------ GIVEN DATA
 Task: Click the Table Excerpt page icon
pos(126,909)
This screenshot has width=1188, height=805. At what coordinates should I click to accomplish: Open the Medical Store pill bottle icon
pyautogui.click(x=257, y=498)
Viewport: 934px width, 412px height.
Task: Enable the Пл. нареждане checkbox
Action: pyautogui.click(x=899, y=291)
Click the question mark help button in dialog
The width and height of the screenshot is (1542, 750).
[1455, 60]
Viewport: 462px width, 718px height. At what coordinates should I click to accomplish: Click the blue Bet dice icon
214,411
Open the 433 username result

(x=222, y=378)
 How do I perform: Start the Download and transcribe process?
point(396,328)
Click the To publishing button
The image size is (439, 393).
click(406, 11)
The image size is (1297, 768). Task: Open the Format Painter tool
------------
■ **EXERCISE DIRECTIONS**
Repeat, without changes, every line from the one that contains "The image size is (439, 393)." through the final line of the data.

■ **SOLUTION FOR THIS PROBLEM**
The image size is (439, 393).
click(406, 11)
The image size is (1297, 768). Task: Open the Format Painter tool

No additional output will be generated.